Depecker, Loïc, «Le français est-il une langue moderne ?», dans François Gaudin (édit.), la Rumeur des mots, Rouen, Presses universitaires de Rouen et du Havre, 2013, p. 43-60.

Chroniques du bilinguisme hexagonal 003

De passage à Lutèce en décembre dernier, l’Oreille tendue avait été sensible à une publicité invitant les usagers du métro à apprendre le «Wall Street English».

La publicité est toujours là en mars, mais avec une nouvelle photo : une femme tire la langue; sur celle-ci, on a peint un drapeau. Le Stars and Stripes, Wall Street oblige ? Non : l’Union Jack.

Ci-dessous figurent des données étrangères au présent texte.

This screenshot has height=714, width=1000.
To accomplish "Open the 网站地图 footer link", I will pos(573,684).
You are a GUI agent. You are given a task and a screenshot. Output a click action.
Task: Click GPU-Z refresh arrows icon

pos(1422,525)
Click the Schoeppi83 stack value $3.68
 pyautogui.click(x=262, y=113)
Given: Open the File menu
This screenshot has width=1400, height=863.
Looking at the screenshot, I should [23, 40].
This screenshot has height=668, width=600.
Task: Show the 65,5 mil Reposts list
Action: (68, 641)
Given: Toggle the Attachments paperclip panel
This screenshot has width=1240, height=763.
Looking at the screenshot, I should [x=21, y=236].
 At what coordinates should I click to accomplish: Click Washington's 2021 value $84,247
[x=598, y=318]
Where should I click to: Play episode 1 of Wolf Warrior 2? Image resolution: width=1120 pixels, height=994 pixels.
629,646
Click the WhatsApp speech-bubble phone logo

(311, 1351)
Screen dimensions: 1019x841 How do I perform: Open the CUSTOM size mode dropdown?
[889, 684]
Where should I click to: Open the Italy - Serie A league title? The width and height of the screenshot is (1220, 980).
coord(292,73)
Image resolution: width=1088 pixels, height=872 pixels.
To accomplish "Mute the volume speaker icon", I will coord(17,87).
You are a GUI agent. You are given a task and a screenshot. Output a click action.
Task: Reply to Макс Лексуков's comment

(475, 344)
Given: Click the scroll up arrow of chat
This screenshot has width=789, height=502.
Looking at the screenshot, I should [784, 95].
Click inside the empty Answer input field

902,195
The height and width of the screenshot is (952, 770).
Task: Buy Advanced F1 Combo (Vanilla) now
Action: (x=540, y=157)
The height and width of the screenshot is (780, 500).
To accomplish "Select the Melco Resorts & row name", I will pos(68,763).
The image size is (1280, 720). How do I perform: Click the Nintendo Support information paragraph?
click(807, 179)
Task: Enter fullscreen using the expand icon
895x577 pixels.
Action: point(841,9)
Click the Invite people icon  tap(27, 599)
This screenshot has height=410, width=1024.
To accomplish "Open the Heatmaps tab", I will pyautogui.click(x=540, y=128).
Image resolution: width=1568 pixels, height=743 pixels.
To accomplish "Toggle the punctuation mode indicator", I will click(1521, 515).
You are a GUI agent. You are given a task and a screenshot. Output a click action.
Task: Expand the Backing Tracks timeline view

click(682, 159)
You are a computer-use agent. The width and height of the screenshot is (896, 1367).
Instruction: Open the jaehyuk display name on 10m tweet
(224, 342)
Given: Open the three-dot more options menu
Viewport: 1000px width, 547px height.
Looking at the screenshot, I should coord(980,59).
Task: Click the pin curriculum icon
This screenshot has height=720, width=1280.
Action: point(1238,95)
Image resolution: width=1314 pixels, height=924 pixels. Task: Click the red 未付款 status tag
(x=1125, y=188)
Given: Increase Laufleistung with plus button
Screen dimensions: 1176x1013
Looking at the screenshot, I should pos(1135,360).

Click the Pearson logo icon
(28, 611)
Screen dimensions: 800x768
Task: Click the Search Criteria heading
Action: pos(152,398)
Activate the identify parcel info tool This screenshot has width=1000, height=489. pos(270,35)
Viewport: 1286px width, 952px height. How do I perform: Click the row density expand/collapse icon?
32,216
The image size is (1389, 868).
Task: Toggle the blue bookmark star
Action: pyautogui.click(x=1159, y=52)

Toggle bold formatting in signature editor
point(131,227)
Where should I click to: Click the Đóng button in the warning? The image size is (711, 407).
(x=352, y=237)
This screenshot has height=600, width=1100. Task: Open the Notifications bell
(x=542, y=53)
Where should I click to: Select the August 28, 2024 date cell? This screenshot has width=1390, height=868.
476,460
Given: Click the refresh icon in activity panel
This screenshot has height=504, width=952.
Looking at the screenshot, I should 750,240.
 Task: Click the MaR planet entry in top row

Il y a des leçons de géographie qui se perdent.

 

[Complément du 22 février 2012]

Hier, François Bon, sur tierslivre.net, écrivait ceci : «je viens de remarquer, centre-ville, en suivant un bus, que sur les publicités “Wall Street english”, le drapeau anglais avait été supprimé… l’oreille tendue a donc eu gain de cause !» L’Oreille va finir par se croire puissante (surtout après ceci). Elle compte sur ses lecteurs pour la rappeler à son obligation de modestie.

 

[Complément du 19 juin 2012]

La correction n’a pas touché Genève, du moins en juin 2012. Le pouvoir de l’Oreille paraît localisé.